- GBP/USD has been falling after the Fed's refusal to add stimulus.
- The BOE may join in with a worried message and fully reverse the Brexit-related rally.
- Thursday's four-hour chart is painting a mixed picture.
The Brexit bonanza has proved short-lived – Pound bulls prematurely celebrated Prime Minister Boris Johnson's climbdown before the Federal Reserve sent the safe-haven dollar higher. Now it is the Bank of England's turn to move cable – and potentially tilt it lower.
Unpacking cable's moves
PM Johnson agreed to compromise with the "rebels" in his Conservative Party by agreeing to more robust parliament oversight over the Internal Markets bill. This legislation – which is set to receive the House of Commons' approval next week – knowingly violated the Brexit accord with the EU.
Will Brussels accept the modified version of the bill? The block previously laid down an ultimatum to the UK – rescind the legislation by the end of the month or face sanctions.
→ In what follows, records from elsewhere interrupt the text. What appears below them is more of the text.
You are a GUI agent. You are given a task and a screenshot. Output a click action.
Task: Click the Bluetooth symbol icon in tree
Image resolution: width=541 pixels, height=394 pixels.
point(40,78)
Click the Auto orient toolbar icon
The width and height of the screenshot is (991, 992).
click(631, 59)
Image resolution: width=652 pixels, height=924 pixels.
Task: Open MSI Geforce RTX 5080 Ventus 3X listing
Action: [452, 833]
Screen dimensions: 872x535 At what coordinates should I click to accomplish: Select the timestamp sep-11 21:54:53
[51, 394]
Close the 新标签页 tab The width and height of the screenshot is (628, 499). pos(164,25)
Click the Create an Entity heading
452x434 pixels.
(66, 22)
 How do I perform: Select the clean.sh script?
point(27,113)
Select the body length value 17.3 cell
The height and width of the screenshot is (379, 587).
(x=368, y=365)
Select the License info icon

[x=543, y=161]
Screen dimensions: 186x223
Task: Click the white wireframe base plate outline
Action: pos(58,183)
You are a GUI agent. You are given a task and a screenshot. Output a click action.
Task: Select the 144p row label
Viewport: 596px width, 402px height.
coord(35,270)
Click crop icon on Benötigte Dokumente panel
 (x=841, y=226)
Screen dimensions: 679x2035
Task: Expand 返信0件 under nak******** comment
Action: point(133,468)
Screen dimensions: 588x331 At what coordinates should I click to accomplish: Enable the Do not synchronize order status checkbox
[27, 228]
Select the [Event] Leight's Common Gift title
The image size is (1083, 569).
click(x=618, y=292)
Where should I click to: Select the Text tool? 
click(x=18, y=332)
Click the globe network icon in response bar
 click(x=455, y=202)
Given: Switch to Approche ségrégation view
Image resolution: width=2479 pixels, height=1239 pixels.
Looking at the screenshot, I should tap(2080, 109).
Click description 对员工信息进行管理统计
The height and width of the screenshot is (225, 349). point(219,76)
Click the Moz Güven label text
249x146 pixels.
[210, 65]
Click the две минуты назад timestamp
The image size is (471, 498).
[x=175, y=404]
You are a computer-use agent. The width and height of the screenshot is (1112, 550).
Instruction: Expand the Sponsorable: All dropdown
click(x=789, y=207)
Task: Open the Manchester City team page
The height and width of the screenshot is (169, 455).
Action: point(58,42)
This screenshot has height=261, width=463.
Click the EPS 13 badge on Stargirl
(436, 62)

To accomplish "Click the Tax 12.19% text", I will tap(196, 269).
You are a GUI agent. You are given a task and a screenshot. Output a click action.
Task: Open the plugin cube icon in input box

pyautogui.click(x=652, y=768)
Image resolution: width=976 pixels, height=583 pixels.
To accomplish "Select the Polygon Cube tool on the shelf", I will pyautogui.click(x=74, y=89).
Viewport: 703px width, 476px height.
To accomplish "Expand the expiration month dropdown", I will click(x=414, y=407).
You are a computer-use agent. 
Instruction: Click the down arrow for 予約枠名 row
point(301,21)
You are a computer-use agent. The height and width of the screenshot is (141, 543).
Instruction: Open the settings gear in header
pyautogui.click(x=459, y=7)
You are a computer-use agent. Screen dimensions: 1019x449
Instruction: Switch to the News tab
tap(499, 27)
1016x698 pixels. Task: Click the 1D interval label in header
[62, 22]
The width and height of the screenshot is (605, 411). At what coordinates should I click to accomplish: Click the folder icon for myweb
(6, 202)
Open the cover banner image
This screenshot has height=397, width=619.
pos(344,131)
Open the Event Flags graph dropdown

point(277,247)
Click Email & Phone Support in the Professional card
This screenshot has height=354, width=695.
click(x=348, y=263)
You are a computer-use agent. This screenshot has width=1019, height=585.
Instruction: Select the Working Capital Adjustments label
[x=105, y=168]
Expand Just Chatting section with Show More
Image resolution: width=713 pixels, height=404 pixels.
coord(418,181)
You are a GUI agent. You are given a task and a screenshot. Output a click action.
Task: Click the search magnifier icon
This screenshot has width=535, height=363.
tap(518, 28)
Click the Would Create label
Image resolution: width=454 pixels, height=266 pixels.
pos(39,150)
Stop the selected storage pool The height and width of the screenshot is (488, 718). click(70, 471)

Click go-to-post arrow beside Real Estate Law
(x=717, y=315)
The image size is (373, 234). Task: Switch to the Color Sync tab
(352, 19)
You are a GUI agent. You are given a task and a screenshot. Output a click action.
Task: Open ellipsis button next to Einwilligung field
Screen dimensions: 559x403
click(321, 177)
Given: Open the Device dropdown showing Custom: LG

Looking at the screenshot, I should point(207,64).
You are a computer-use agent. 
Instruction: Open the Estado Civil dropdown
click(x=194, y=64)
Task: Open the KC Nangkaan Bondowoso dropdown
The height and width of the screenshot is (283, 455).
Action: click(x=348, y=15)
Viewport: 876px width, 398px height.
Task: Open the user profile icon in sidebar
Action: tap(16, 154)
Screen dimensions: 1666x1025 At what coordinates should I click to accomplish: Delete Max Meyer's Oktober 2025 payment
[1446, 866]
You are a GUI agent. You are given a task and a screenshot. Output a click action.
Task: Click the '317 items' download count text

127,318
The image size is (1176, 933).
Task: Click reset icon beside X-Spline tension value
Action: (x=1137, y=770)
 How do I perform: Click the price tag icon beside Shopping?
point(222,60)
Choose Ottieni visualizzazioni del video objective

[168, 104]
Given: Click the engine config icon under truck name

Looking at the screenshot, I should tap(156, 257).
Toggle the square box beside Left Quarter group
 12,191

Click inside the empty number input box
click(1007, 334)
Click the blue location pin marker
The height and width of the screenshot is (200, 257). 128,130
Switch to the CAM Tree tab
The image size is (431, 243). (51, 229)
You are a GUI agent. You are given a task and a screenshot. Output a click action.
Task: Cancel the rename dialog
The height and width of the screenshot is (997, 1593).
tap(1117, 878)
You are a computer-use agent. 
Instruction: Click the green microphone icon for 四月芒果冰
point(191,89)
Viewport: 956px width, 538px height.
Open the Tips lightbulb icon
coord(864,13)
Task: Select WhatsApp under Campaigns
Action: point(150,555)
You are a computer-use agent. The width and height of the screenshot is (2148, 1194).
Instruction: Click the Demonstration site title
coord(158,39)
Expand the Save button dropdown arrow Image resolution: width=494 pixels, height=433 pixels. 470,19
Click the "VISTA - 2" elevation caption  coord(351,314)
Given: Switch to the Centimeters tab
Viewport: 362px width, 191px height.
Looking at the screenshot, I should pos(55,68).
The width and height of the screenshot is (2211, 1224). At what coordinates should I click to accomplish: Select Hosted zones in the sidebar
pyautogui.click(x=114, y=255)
The pound advanced in response to Johnson's climbdown but was unable to hold above 1.30 after the Fed conveyed a worrying message. While the world's most powerful central bank raised 2020 growth forecasts, it downgraded the one for 2021. More importantly, Federal Reserve Chairman Jerome Powell said the current level of bond-buying is appropriate, disappointing investors.
He also indicated fiscal stimulus would be useful. That may come earlier than expected following weak retail sales. Weekly jobless claims figures are eyed later in the day.
Investors had already priced in low borrowing costs for several years and yearned for more cash injections from the bank. Stocks – already off their highs – extended their falls and the safe-haven dollar saw fresh demand.
- Fed Quick: No news is good news for the dollar, at least until Congress moves
- The Fed in September: Quicksand at the zero bound
BOE – seeing the glass half empty?
The Fed's peers on the other side of the pond have their say now. Andrew Bailey, Governor of the Bank of England, is projected to leave the interest rate unchanged at 0.1% and the Quantitative Easing program at £745 billion.
Markets will be watching the bank's fresh assessment of the economy moving forward. On the one hand, the recovery beat estimates and unemployment remains low at 4.1% in July. On the other hand, uncertainty about Brexit, the furlough scheme, and the virus – as Northeastern England is hit by new restrictions – may weigh on the outlook.
Pessimism from the BOE may break the tie between Brexit optimism and Fed pessimism, potentially sending the pound down.
GBP/USD Technical Analysis
Pound/dollar is benefiting from upside momentum on the four-hour chart but is struggling to recapture the 50 Simple Moving Average. The Relative Strength Index is stable, indicating a lack of conviction.
Support awaits at 1.29, the daily low, followed by 1.2865, a swing high last week. Next, 1.2820 and 1.2765 are eyed.
Resistance is at 1.2980, a support line from last week, followed by Wednesday's peak of 1.3010. The next lines to watch are 1.3040 and 1.3110.